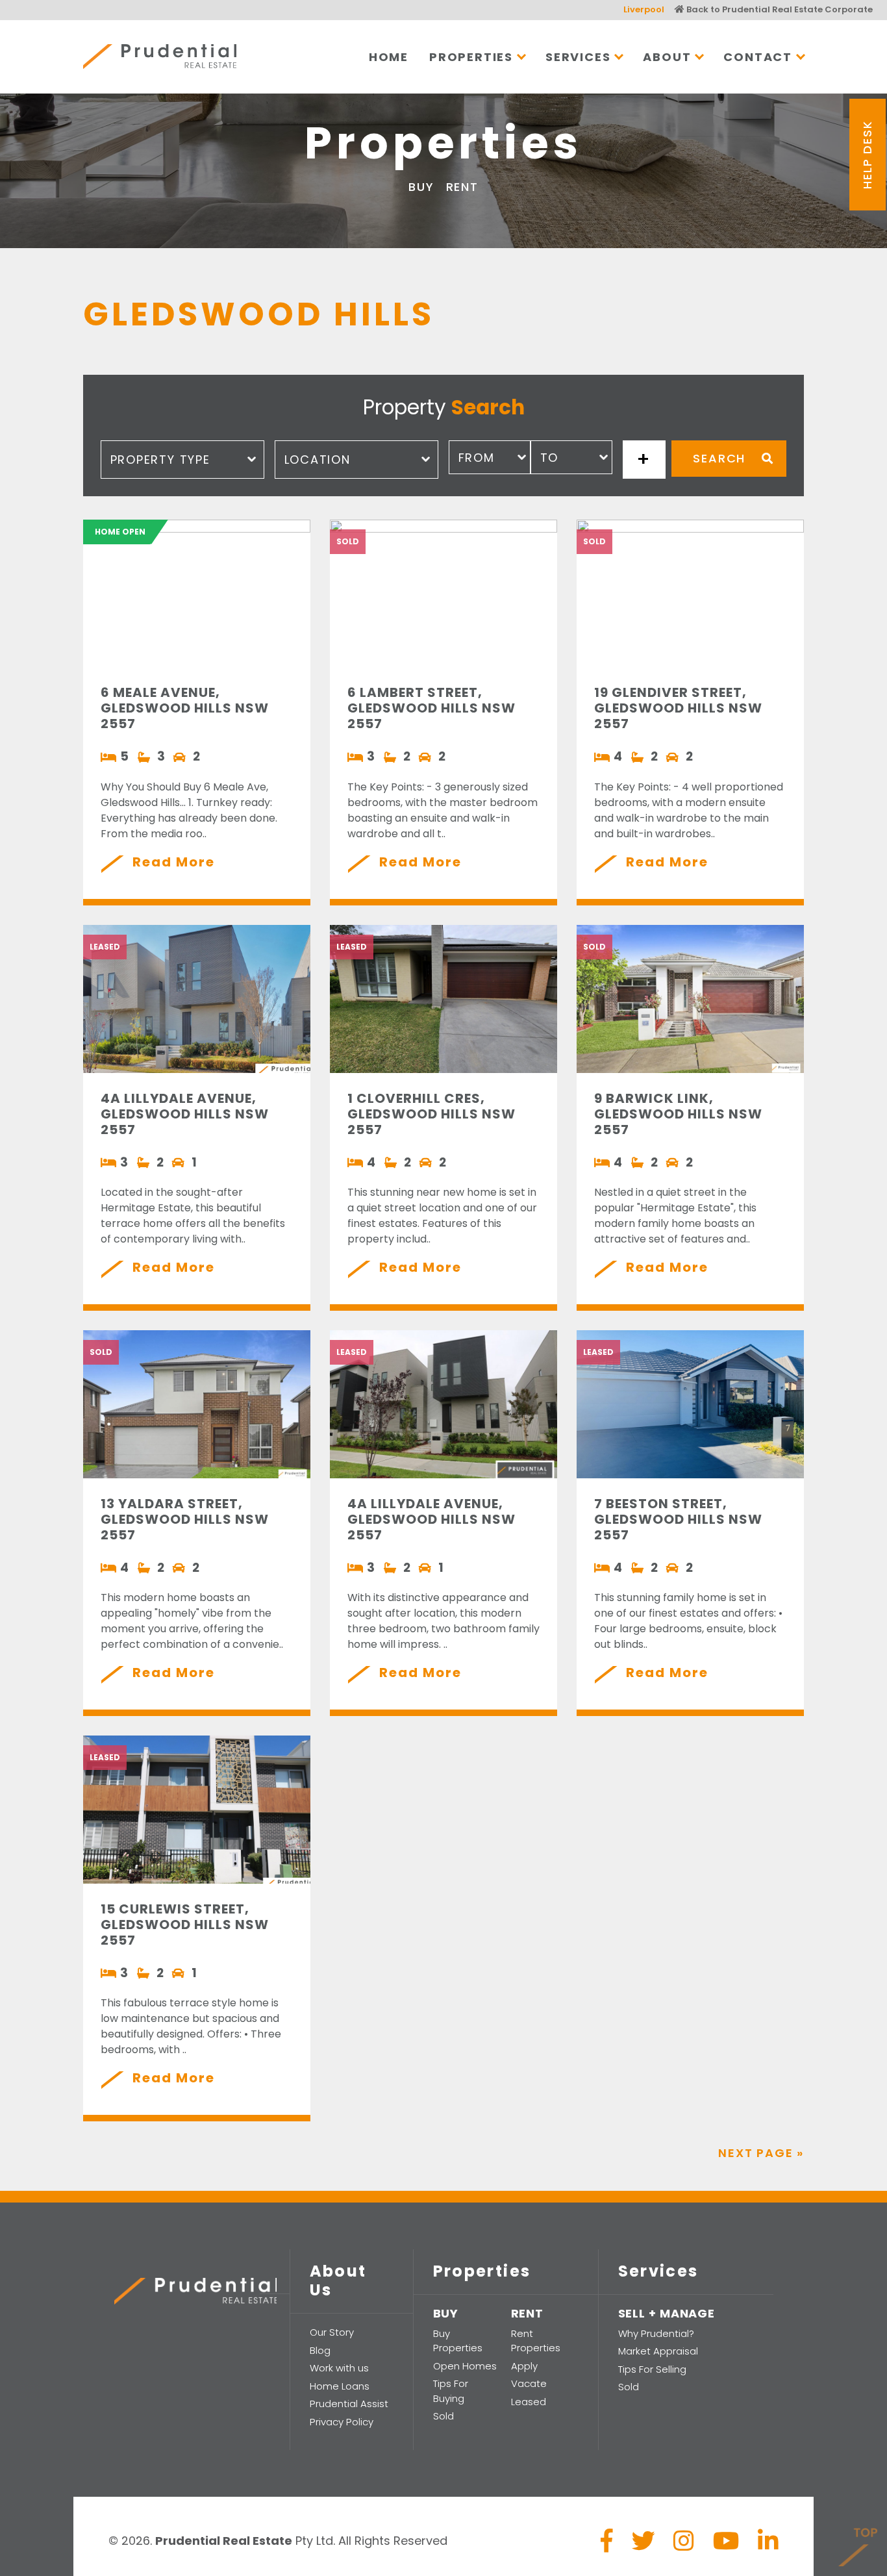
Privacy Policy (341, 2422)
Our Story (332, 2332)
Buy (421, 187)
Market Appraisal (658, 2351)
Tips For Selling (652, 2369)
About (667, 57)
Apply (524, 2366)
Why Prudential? (656, 2333)
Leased (528, 2401)
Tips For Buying (450, 2391)
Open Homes (465, 2366)
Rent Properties (535, 2341)
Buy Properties (457, 2341)
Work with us (339, 2368)
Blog (320, 2350)
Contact (757, 57)
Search (719, 458)
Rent (462, 187)
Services (577, 57)
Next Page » (761, 2153)
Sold (443, 2416)
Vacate (529, 2383)
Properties (471, 57)
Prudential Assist (349, 2403)
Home (388, 57)
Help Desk (867, 154)
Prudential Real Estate (159, 56)
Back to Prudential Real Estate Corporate (778, 9)
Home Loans (339, 2386)
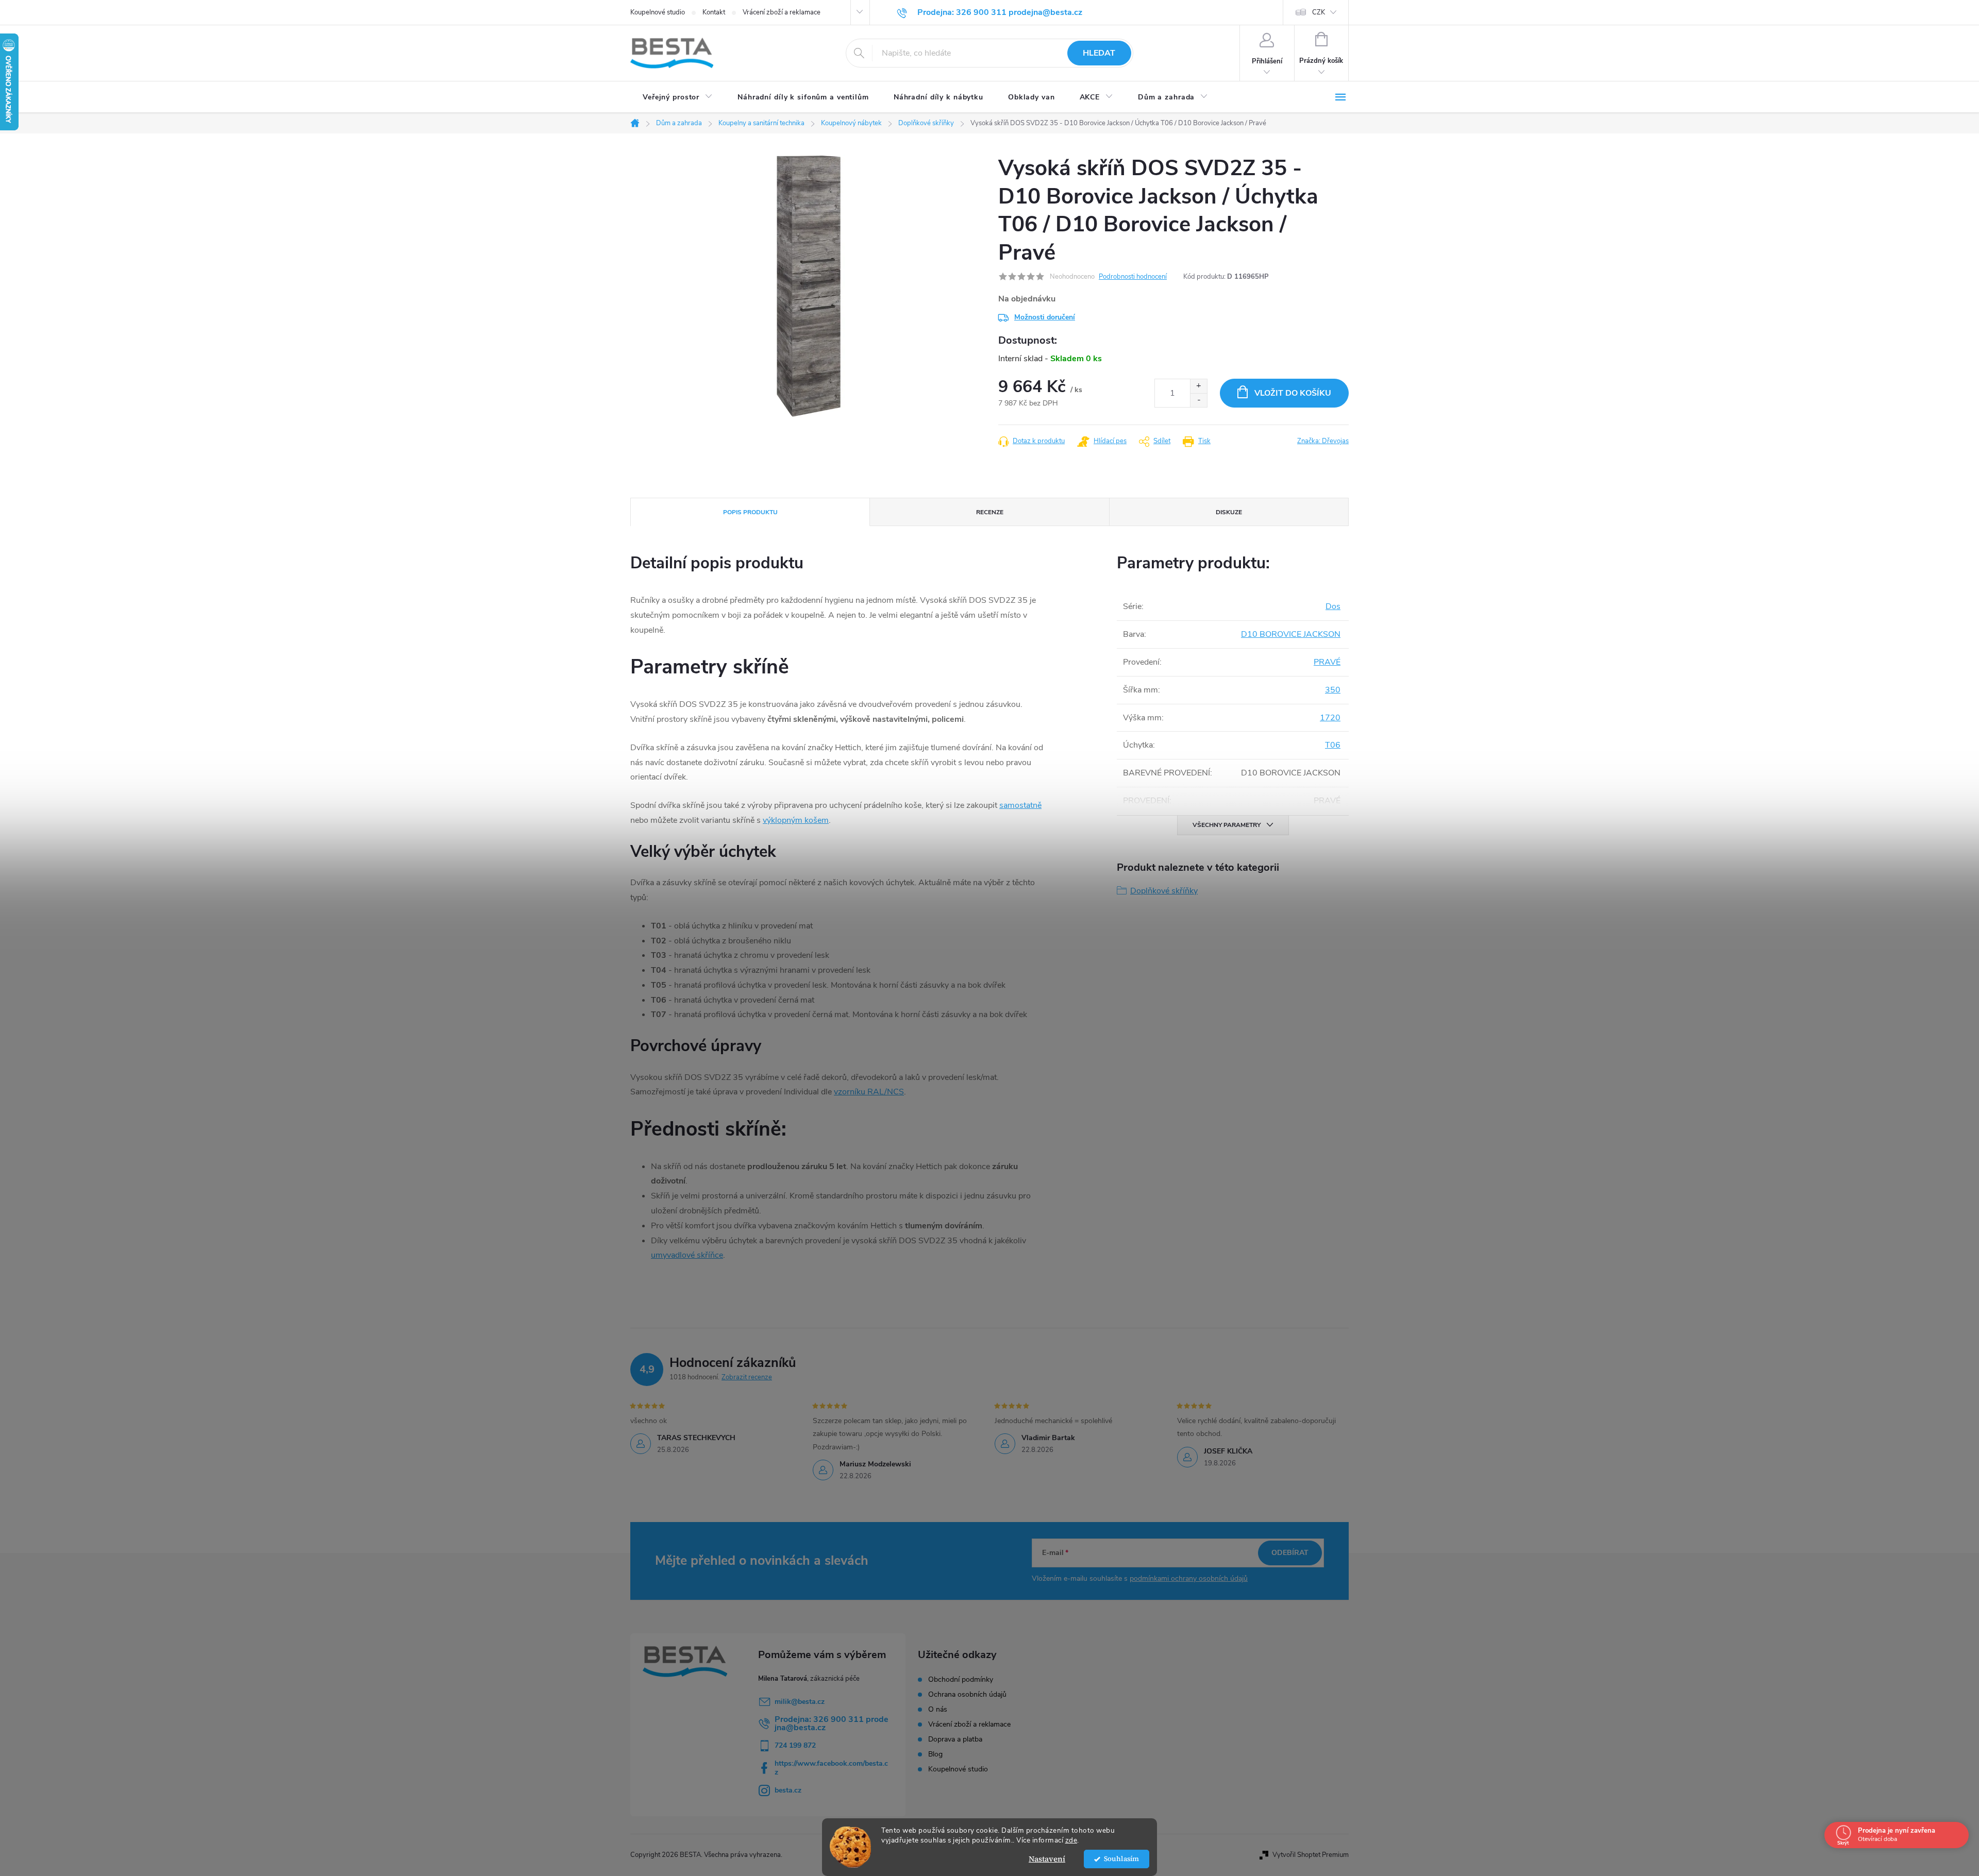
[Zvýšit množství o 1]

====

What you will do: Transcribe each entry above without alteration, but keep the pictures out.

Finished task:
Privacy Policy (341, 2422)
Our Story (332, 2332)
Buy (421, 187)
Market Appraisal (658, 2351)
Tips For Selling (652, 2369)
About (667, 57)
Apply (524, 2366)
Why Prudential? (656, 2333)
Leased (528, 2401)
Tips For Buying (450, 2391)
Open Homes (465, 2366)
Rent Properties (535, 2341)
Buy Properties (457, 2341)
Work with us (339, 2368)
Blog (320, 2350)
Contact (757, 57)
Search (719, 458)
Rent (462, 187)
Services (577, 57)
Next Page » (761, 2153)
Sold (443, 2416)
Vacate (529, 2383)
Properties (471, 57)
Prudential Assist (349, 2403)
Home (388, 57)
Help Desk (867, 154)
Prudential Real Estate (159, 56)
Back to Prudential Real Estate Corporate (778, 9)
Home Loans (339, 2386)
[Zvýšit množství o 1]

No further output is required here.